Of course this all had to be an extra layer of complicated. The only blank replicants that had been on board the stolen Fischer-Morrow shuttle had been female Axiom pleasure models. With Eames’ body bleeding out, Yusuf had made a snap decision as to which body to transfer Eames’ memories to using Arthur’s PASIV and the Mnemnocin Miles had carried on board. Personally,  Arthur would’ve picked the brunette, but truly it didn’t matter to him. He still had Eames—his mind, his soul, his memories. His love.

It mattered to Eames, though. Deeply. It wasn’t so much that Eames minded being perceived as female now—he minded not being _himself_. It was hard enough knowing what he was—or wasn’t—and having his old memories in a completely different body just drove the point home. Even all these months later, Arthur would still wake up after his four hours of sleep to find Eames staring at his new hands, as if willing them to shake. It told Arthur all he needed to know.

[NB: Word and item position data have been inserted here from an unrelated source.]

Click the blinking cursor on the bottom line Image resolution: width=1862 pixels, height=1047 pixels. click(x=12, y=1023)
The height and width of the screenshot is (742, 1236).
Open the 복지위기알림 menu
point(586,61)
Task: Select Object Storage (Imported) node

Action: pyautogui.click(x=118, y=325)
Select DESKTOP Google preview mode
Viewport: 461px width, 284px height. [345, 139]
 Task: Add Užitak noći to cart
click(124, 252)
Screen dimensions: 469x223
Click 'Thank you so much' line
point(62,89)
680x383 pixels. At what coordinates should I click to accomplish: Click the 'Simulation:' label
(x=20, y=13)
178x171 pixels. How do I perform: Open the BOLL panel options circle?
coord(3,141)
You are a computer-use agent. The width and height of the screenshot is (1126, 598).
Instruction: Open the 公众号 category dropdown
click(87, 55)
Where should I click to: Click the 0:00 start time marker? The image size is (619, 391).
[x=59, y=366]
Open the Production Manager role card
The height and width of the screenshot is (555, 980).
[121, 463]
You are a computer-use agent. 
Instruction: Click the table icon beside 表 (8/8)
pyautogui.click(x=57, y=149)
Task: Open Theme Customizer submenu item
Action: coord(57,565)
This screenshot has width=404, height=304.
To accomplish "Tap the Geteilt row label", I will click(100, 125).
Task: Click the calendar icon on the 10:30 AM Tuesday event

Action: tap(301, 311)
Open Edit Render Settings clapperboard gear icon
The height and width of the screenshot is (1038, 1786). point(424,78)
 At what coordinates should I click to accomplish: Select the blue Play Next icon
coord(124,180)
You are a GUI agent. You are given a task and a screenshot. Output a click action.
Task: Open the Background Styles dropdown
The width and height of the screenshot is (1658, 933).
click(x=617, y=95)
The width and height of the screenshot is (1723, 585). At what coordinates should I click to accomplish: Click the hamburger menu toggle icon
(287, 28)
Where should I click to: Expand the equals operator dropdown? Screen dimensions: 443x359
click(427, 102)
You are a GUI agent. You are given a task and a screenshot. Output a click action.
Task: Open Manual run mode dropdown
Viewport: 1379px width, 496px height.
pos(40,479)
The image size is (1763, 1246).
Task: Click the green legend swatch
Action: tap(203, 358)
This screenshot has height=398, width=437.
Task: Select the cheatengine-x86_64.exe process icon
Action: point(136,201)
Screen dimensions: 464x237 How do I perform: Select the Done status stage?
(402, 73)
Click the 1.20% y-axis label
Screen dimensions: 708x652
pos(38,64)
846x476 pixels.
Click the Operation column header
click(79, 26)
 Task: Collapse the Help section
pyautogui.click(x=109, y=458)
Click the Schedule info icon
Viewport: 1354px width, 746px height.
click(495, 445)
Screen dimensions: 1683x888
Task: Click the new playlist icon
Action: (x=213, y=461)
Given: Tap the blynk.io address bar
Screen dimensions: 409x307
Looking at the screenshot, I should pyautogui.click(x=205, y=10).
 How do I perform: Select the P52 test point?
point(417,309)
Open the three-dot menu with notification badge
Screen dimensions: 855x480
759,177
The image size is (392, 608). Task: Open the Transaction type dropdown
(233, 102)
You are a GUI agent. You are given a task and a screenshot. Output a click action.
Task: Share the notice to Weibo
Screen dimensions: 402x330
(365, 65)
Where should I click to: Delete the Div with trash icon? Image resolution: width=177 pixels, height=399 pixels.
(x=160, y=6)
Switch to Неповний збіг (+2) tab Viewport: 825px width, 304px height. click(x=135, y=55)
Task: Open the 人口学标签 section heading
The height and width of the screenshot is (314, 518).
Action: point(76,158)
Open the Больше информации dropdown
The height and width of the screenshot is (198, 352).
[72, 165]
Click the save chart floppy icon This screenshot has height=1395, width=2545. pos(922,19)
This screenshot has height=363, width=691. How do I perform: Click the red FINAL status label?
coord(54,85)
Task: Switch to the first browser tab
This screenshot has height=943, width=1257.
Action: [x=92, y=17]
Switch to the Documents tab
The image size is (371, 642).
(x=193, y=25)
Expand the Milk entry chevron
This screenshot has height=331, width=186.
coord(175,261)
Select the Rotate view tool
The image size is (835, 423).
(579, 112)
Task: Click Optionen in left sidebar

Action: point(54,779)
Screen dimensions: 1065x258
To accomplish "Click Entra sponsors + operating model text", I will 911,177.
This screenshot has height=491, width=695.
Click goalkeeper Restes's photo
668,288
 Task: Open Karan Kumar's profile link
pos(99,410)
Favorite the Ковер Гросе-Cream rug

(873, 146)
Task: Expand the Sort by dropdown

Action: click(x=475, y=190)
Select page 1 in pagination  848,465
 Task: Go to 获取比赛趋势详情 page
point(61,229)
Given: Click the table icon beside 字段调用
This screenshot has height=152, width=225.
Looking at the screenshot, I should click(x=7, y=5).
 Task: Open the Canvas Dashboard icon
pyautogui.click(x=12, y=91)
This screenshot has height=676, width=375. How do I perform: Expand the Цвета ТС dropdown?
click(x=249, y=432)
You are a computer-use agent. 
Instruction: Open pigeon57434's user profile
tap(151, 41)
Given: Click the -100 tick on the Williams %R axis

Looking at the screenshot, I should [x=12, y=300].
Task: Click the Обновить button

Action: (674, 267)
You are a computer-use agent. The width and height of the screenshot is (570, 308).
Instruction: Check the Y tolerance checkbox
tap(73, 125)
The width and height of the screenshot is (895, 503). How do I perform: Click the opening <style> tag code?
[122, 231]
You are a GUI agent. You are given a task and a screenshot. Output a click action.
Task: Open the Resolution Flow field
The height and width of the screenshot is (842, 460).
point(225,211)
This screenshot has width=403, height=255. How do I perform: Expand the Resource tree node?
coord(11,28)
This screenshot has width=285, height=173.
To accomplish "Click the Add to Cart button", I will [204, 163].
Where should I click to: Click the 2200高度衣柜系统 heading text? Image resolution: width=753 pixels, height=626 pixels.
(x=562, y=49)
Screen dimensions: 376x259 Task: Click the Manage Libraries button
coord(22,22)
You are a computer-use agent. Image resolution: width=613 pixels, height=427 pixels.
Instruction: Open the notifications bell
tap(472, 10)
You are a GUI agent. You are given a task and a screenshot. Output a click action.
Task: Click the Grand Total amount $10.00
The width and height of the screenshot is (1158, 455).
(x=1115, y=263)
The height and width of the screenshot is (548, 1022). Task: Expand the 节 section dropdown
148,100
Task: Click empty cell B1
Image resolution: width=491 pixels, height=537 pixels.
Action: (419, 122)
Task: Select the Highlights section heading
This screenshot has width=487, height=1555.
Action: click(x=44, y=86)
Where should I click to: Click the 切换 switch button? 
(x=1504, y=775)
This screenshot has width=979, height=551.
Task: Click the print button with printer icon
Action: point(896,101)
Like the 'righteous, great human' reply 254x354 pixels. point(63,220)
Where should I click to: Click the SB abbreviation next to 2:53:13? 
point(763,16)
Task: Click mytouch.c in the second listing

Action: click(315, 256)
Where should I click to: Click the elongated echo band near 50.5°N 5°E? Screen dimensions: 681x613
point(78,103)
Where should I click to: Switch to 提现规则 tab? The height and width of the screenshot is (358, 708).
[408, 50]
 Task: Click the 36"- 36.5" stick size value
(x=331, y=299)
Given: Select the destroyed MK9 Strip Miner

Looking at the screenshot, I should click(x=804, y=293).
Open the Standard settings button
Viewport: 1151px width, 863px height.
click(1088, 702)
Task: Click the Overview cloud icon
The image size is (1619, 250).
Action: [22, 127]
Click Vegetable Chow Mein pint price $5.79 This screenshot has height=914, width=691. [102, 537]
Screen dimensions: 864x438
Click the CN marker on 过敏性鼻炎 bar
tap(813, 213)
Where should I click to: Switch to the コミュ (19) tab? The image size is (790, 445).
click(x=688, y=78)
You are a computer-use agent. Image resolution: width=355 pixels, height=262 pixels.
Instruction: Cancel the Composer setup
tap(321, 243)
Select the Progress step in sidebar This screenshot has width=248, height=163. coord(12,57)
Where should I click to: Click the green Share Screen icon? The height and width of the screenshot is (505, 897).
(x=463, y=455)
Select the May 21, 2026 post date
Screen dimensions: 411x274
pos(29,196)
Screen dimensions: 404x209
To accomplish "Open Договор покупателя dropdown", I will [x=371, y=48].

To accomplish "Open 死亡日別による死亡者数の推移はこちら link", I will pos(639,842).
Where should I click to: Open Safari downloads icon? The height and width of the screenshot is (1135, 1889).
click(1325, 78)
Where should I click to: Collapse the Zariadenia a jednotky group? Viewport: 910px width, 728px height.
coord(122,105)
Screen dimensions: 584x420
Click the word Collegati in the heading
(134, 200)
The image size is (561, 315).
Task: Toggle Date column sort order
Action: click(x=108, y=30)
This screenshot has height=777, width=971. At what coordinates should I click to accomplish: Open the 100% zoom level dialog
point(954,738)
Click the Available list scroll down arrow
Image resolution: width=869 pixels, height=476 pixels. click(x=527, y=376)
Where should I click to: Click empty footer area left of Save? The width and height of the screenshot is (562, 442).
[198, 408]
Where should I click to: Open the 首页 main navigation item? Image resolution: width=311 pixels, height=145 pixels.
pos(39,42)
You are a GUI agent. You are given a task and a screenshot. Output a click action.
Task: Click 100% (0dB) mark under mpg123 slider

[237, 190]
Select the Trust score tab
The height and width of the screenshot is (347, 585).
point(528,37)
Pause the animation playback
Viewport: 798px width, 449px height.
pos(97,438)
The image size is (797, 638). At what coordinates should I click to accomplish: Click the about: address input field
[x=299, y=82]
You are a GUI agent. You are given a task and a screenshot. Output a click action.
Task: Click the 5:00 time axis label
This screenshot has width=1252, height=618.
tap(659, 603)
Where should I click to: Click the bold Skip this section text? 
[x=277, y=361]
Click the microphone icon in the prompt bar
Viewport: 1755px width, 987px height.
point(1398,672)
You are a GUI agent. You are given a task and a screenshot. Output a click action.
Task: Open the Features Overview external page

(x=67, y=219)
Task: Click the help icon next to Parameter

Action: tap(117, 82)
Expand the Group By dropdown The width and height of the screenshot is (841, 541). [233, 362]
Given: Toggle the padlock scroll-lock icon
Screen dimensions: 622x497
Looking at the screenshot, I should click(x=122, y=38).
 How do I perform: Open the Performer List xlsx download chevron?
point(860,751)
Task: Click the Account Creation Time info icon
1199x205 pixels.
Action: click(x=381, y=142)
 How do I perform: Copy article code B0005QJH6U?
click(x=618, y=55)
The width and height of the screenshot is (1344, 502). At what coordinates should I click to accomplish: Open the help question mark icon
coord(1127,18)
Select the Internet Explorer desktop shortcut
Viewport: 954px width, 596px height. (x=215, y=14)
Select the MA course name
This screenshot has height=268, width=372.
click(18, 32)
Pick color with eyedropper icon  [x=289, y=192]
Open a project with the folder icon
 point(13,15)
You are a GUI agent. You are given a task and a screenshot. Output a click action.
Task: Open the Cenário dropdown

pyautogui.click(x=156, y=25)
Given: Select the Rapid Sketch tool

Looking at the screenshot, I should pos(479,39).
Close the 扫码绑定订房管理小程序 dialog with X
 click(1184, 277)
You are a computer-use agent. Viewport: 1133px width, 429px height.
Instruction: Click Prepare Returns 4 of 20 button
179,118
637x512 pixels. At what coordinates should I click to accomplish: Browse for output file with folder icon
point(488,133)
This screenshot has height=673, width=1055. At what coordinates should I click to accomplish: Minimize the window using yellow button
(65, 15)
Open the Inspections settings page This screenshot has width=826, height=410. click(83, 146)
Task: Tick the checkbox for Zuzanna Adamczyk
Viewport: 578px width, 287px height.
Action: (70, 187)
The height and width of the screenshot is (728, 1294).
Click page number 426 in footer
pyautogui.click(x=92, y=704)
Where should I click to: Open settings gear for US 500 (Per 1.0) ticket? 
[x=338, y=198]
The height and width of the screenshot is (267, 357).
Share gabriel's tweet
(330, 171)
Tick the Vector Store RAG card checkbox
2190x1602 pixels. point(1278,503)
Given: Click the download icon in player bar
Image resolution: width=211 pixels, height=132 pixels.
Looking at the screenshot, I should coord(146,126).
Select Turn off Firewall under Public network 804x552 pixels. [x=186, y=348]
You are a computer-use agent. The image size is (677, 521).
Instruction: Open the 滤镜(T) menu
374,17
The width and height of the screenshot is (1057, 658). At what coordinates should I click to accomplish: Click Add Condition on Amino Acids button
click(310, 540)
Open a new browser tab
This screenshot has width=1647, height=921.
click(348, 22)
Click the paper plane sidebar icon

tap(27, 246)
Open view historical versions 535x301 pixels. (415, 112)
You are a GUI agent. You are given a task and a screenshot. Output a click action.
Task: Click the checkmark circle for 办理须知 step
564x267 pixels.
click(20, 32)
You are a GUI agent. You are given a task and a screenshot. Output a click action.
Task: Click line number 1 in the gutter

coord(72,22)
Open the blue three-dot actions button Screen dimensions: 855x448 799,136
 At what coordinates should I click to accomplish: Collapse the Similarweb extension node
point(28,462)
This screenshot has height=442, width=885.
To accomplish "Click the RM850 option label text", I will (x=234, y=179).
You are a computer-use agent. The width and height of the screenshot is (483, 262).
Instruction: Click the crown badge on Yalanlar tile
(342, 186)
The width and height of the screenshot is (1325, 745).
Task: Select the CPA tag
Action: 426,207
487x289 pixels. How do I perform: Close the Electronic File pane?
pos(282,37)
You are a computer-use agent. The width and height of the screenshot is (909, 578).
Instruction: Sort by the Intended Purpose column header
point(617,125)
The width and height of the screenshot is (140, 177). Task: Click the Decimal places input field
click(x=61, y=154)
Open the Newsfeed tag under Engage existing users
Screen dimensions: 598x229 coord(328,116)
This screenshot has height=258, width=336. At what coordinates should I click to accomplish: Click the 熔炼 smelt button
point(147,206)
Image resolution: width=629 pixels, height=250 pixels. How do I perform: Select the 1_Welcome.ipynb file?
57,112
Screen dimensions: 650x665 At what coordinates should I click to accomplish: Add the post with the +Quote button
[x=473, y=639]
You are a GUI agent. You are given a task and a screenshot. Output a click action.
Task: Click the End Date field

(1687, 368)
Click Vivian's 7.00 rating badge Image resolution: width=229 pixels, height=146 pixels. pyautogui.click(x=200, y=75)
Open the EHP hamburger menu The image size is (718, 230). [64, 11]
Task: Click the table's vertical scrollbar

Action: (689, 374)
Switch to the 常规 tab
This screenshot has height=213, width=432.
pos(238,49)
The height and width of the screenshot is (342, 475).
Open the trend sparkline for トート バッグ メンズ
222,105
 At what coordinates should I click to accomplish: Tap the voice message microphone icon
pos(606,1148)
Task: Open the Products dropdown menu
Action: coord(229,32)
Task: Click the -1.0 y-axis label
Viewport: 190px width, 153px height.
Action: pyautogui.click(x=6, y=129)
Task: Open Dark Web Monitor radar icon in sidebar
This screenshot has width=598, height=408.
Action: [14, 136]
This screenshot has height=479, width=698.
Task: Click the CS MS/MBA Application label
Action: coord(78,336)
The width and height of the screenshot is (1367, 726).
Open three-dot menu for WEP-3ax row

Now, they just had to figure out how to acquire a blank Forger model Axiom body. When Arthur had suggested kidnapping Robert’s personal Axiom love-toy to overwrite, Eames had gotten so angry he hadn’t spoken to Arthur for the rest of the day. It had taken Arthur a bit to realize his error—what he’d suggested was essentially mind-rape, forcing one soul to overwrite the other. Much as they hated to admit it, Robert’s consort had his own memories now, his own life. Who were they to take that away from him?

So, that’s why they were here, with the most powerful man on Mars drugged in the back of a van. Sure, they could’ve just gone to the manufacturing facility here on Mars, but that was where they made the rank-and-file Axiom replicants. No, they needed something special, something just like Robert’s personal Eames: no four-year-lifespan. Ariadne had found the files, but she needed the password to open them. The only one who had it? Fischer. Once Arthur extracted that information from Fischer, they would know where and how to procure a new and improved version of Eames’ old body. Then the fun would really begin.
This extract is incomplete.